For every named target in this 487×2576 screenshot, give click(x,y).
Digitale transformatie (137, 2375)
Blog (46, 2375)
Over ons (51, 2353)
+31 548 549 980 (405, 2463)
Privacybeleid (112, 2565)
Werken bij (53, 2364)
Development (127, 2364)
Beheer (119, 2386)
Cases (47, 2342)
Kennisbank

-=-=-

# [Task]
The answer must be the line containing "Privacybeleid (112, 2565)" and every line after it to the end of the records, repeated exactly.

# [Exercise solution]
Privacybeleid (112, 2565)
Werken bij (53, 2364)
Development (127, 2364)
Beheer (119, 2386)
Cases (47, 2342)
Kennisbank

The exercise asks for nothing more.